Member of the North Carolina House of Burgesses from Bladen County
- In office April 4, 1775 – April 8, 1775 Serving with James White
- Preceded by: John Burgwin Thomas Robeson Jr.

Delegate to the 1st North Carolina Provincial Congress from Bladen County
- In office August 25, 1774 – August 27, 1774 Serving with Walter Gibson

Delegate to the 2nd North Carolina Provincial Congress from Bladen County
- In office April 3, 1775 – April 7, 1775 Serving with James White

Delegate to the 3rd North Carolina Provincial Congress from Bladen County
- In office August 20, 1775 – September 10, 1775 Serving with Walter Gibson, Thomas Owen, Nathaniel Richardson, Thomas Robeson Jr.

Personal details
- Born: 1732 New Hanover Precinct, Bath County, Province of North Carolina
- Died: 1802 (aged 69–70) Bladen County, North Carolina, U.S.
- Spouse: Sarah "Sallie" Lloyd ​ ​(died 1800)​
- Burial place: Elizabethtown, North Carolina, U.S.

= William Saltar =

American politician (1732–1802)

William Saltar II (Note: His name is often written as William Saltar or William Salter. Saltar's name is written William Salter II on the monument dedicated to both him and his wife in Elizabethtown. He signed his own name William Saltar. The name of his father was also William Saltar and it is written the same way when his father was a witness to a will in 1737.) (1732–1802) was an American politician in North Carolina that represented Bladen County in the North Carolina House of Burgesses and at the first, second, and third North Carolina Provincial Congresses. He was a director, trustee, and commissioner of Elizabethtown and is buried there. During the American Revolutionary War, he was chosen as colonel of the Bladen County militia but declined it. His wife Sarah "Sallie" Saltar (née Lloyd) spied on a Tory camp led by John Slingsby under the pretense of selling eggs, eggs and socks, or baked goods, later reporting to Thomas Brown and Thomas Robeson Jr. before the Battle of Elizabethtown.

==Biography==
William Saltar II was born in 1732 and was the son of William Saltar.

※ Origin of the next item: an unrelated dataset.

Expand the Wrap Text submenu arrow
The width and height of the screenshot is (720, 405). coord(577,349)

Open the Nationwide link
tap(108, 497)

Saltar was named as one of the five original directors and trustees of Elizabethtown, North Carolina, in the law enacted by Josiah Martin, the council, and the North Carolina House of Burgesses in 1773. Saltar was also named as one of the five commissioners. Saltar represented Bladen County at the First North Carolina Provincial Congress in 1774 alongside Walter Gibson.

He represented Bladen County at the Second North Carolina Provincial Congress and the North Carolina House of Burgesses in New Bern in April 1775 alongside James White. On July 20, 1775, Saltar was a visitor from Bladen County to a monthly meeting of the Safety Committee of the Town of Wilmington.

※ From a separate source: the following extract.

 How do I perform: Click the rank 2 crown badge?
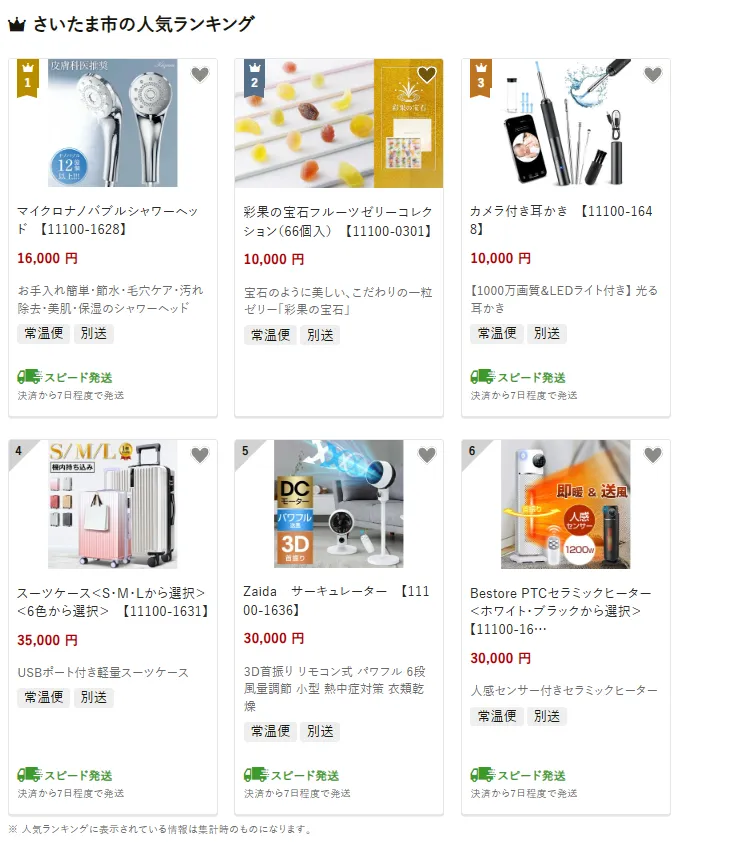point(254,78)
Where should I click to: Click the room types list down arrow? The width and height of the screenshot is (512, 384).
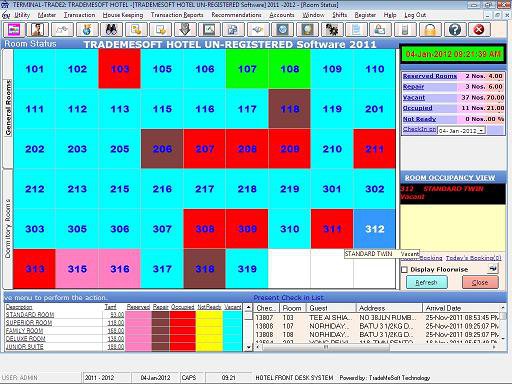click(x=248, y=348)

Saltar also represented Bladen County at the Third North Carolina Provincial Congress at Hillsborough in 1775 alongside Walter Gibson, Thomas Owen (the father of governor John Owen and U.S. congressman James Owen), Nathaniel Richardson, and Thomas Robeson Jr.

According to the testimony of Revolutionary War Pensioner John Darrach of Bladen County, William Saltar was chosen colonel of the militia with Thomas Robeson Jr. but Saltar declined and was given a verbal discharge from captain Maturin Colville to return to his home. Maturin Colville was a captain of the Bladen County Regiment of the North Carolina militia until he was discharged shortly after the Battle of Moore's Creek Bridge on the suspicion of being a Loyalist. The suspicions were correct and Colville became a colonel of the Loyalist militia of Bladen County. Colville was later captured and killed by Patriots.

Salter died in 1802.

==Legacy==
William Saltar II and his wife Sarah "Sallie" Saltar (née Lloyd) had one son that had heirs, Richard Saltar, and several daughters. During the Revolutionary War, his wife Sarah "Sallie" Saltar (née Lloyd) spied on the Tory camp led by John Slingsby under the pretense of selling eggs, eggs and socks, or baked goods, and afterwards reported to Thomas Brown and Thomas Robeson Jr. before the Battle of Elizabethtown. A monument to William Saltar II and his wife Sarah "Sallie" Saltar is located at the Elizabethtown Court House.

His estate was subject to at least one North Carolina Supreme Court case, Archibald McKay, Guardian, &c. v. William Hendon and Alexander McKay, Eliza McKay, and John McKay v. William Hendon, which settled an inheritance dispute between the surviving sibling and the half-siblings of his grandson through his son Richard, William James Saltar, who had no children.